The Cultural Respect SOPs

Alfred Ngaro and Harete Hipango have both submitted SOPs that would require providers to recognise the pregnant person’s ethnic background, and their cultural, ethical, and spiritual beliefs. Hipango’s is centred on the Treaty of Waitangi. Ngaro’s requires health practitioners to provide translators if English is not the patient’s native language. They both sound really good. On the whole, we prefer Hipango’s version, because it does a better job of centring its principles on the wellbeing of the pregnant person. The importance of a person’s culture, whanau, religion, and community are for the them to determine, and the health system should respect and support their view.

 

The Offensive Language SOP

This SOP from Nicky Wagner rewrites the section of the Contraception, Sterilisation, and Abortion Bill to removes references to “mentally subnormal females.” Fair enough, this kind of language stopped being OK ages ago.

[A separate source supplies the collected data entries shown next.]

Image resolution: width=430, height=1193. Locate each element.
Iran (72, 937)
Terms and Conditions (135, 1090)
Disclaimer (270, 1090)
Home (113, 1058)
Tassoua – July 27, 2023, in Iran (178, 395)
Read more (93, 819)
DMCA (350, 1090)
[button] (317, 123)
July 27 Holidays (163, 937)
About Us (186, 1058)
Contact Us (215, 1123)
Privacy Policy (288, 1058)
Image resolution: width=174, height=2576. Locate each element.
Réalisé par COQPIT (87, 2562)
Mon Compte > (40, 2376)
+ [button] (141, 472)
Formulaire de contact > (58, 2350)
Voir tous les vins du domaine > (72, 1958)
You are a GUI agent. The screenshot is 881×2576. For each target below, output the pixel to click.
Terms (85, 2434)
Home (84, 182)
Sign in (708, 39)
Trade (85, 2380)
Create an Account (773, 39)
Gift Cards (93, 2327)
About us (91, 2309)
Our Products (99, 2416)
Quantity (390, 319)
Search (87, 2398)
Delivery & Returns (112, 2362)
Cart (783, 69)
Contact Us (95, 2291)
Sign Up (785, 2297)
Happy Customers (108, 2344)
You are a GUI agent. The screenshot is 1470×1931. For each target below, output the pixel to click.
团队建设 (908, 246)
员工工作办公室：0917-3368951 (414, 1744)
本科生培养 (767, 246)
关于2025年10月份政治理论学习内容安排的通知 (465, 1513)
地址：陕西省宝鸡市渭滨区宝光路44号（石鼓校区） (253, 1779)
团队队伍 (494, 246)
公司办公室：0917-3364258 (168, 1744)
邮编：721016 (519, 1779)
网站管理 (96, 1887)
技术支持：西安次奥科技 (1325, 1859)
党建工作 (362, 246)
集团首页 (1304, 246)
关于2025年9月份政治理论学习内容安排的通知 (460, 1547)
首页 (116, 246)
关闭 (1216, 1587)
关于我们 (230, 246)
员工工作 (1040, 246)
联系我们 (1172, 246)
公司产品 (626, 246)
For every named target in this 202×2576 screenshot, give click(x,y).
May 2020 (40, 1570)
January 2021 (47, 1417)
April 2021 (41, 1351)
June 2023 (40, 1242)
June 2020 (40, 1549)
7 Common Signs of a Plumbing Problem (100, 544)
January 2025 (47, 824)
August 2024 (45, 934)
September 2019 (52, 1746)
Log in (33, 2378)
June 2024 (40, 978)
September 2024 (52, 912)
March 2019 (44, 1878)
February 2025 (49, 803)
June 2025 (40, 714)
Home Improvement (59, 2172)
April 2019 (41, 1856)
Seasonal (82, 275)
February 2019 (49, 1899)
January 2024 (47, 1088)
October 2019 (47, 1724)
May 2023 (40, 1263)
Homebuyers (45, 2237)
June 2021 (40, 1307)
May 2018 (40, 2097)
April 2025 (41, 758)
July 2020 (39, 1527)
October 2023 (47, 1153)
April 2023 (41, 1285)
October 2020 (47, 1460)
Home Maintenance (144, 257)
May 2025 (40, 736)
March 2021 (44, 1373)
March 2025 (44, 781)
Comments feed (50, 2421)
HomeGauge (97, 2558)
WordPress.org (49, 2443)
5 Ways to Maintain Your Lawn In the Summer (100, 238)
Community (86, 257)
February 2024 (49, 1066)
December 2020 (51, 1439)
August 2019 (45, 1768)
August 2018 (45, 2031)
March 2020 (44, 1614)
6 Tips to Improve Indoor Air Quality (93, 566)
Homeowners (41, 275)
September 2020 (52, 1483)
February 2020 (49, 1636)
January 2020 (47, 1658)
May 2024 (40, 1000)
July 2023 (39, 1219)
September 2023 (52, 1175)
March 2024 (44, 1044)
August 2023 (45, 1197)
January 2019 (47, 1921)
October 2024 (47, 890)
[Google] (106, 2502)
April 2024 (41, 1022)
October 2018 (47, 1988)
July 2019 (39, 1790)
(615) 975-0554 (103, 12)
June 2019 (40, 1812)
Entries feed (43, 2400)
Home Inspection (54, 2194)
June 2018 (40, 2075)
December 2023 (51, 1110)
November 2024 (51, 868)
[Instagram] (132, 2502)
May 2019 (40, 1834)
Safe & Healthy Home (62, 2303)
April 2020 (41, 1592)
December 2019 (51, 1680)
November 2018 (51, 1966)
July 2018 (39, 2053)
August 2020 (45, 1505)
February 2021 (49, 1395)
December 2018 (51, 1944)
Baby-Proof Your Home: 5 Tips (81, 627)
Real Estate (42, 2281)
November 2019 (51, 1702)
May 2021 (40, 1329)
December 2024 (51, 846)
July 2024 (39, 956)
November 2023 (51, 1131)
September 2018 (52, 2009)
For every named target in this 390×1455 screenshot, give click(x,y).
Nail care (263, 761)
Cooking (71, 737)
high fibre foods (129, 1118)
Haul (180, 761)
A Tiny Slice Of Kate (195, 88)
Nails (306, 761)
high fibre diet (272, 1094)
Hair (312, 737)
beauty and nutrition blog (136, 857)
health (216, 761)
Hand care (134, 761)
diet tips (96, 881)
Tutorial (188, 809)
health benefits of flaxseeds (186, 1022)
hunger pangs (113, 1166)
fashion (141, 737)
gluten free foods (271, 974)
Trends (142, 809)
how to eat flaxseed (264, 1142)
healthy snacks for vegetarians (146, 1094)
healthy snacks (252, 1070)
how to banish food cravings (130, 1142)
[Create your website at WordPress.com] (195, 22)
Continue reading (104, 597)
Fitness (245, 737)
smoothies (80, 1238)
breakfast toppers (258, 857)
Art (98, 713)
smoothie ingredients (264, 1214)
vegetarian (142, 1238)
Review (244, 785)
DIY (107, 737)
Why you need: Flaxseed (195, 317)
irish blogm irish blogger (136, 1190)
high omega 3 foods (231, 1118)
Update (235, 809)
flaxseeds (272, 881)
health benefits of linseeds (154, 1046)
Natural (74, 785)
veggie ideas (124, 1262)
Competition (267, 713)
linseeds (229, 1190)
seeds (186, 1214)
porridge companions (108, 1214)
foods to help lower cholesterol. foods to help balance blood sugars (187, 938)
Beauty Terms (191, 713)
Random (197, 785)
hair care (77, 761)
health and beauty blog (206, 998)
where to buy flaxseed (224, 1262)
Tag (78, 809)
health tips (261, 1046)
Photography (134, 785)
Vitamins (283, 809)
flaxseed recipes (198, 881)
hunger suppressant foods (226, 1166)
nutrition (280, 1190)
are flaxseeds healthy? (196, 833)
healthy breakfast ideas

The Rape Survivor Exception SOP

Under current law, and under the bill, health practitioners are allowed to obstruct anyone’s access to reproductive health care. That’s pretty crappy, but the in the case of sexual violence survivors who want emergency contraception to prevent pregnancy, it is senseless and wrong. The last thing they need is more trauma and stigma from doctors or pharmacists who don’t like certain aspects of their jobs. This is a very special case, and the need for this should be totally obvious. Louisa Wall’s SOP would prevent health practitioners obstructing a survivor’s access to EC.

 

The Closest Provider SOP

With this SOP, Ruth Dyson very neatly turns a crappy section of the bill into a great one. The bill currently requires health practitioners who obstruct patients’ access to reproductive health care to tell them how to access an actual provider of the service. But it wouldn’t be very helpful if you were in Whangarei, and your obstructing health practitioner told you about a provider in Invercargill. This SOP requires them to tell people how to access the contact details of the closest provider. That’s probably what the drafters always meant, but there is so much deception and bad faith in the world that it helps to spell it out.

 

The Disclosure SOP

Under both current law and the bill, health practitioners who obstruct access to reproductive health don’t have to tell you they conscientiously obstruct until you ask for a service they refuse to provide. By then it’s too late – you’re already in a consultation you will be expected to pay for even though you derive no benefit from it, plus there’s all the time you spent developing a professional relationship with a doctor you might not want to continue with. This is unfair to patients. No one is expecting health practitioners to provide services they don’t wish to, but informing their patients at a time when people can do something about it (specifically when they call to sign on, and on websites and on signs on the premises) is small concession to patients’ right to informed consent. Thank you, Dr Deborah Russell, for a very sensible SOP.

 

The Other Safe Areas SOP

Marama Davidson’s SOP would make prohibited behaviour in a safe area an infringement rather than a crime. It would also allow providers to apply for safe areas prospectively. Hopefully this will assuage concerns in some quarters around freedom of expression, and make safe areas more accessible. The Ministry of Health are planning to increase access to reproductive health care, especially in areas that are currently underserved. Knowing they can be protected from harassment from the start will surely give smaller providers more confidence.

 

The Retrograde SOP

Back in 2010 the High Court decided Hallagan v NZMC. That case established that under the current law, doctors don’t have to help their patients by referring them to other doctors who provide the services to which they obstruct access. The NZMC could have appealed the case, but didn’t. And here we are with a new bill that takes the tiny step of requiring health practitioners to tell people how to access a list of providers of the services they obstruct. But apparently that is too much for Chris Penk, who wants to keep the current situation, in which health practitioners don’t have to do anything but let their patients know care is available … somewhere. It also weakens the protections for employers who need professionals who don’t object to doing their jobs.